**EXERCISE BRIEF**. When you transcribe the data below, reproduce every line exactly and leave each picture out.

**SOURCE INFORMATION**.

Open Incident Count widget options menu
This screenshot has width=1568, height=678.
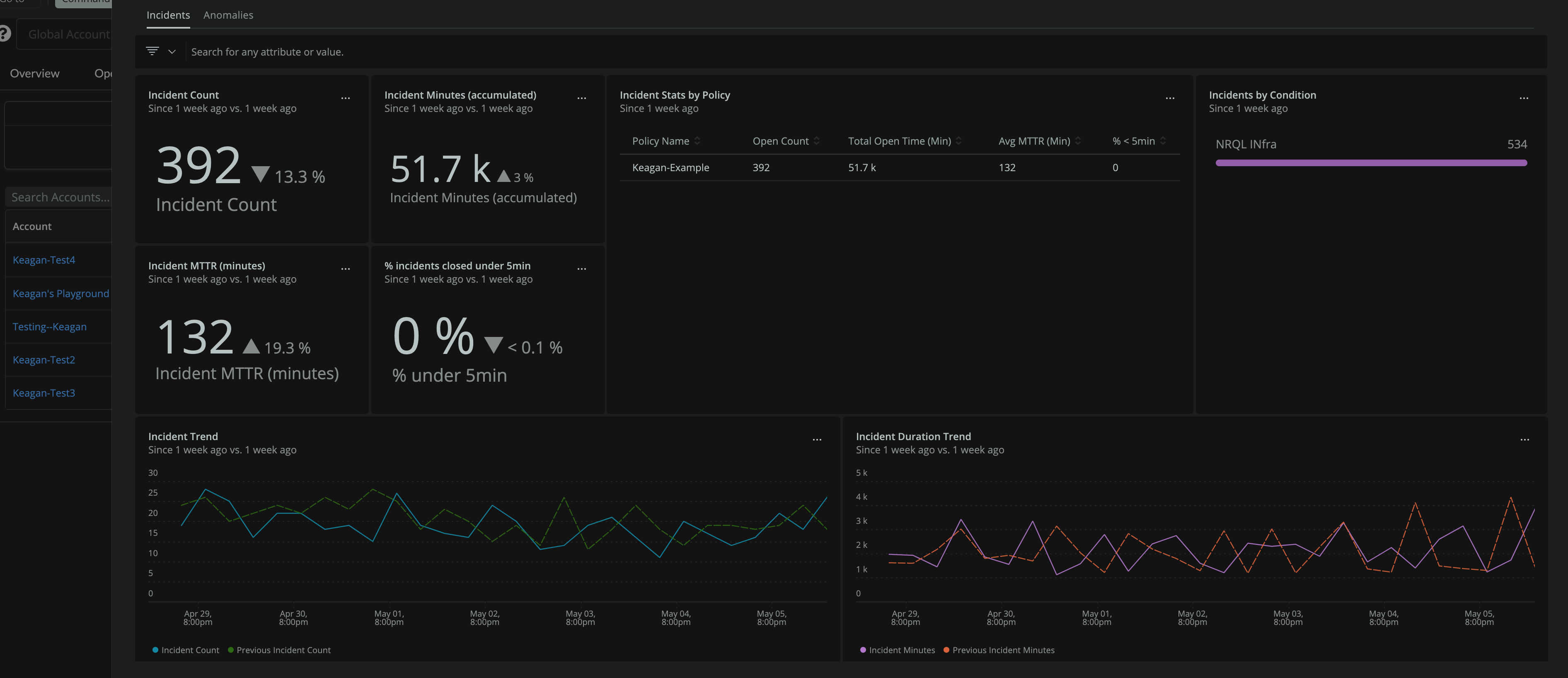pos(345,98)
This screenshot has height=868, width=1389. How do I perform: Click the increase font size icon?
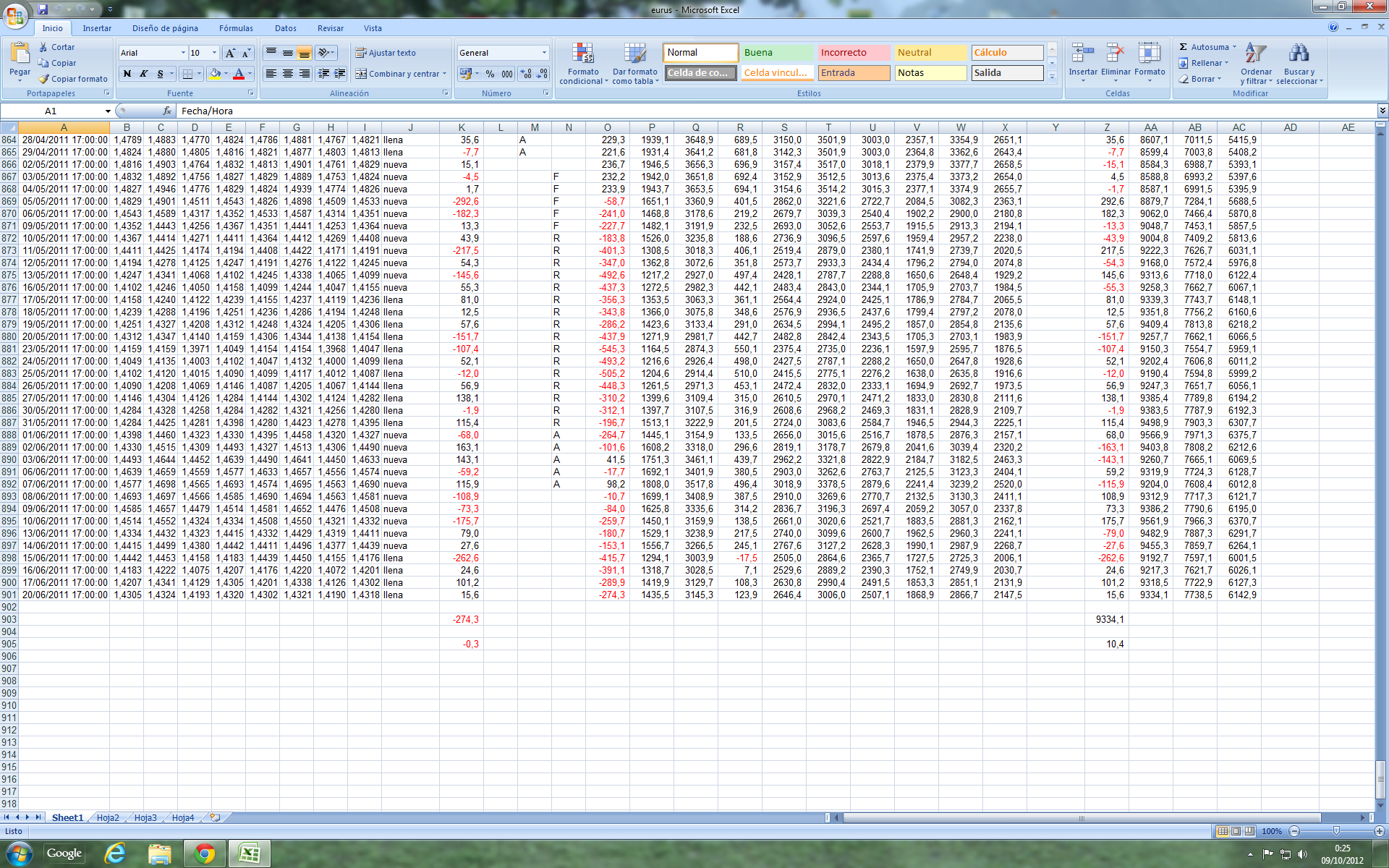coord(230,53)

**RESPONSE TO THE EXERCISE**.
Open Incident Count widget options menu
This screenshot has width=1568, height=678.
pos(345,98)
This screenshot has height=868, width=1389. How do I perform: Click the increase font size icon?
coord(230,53)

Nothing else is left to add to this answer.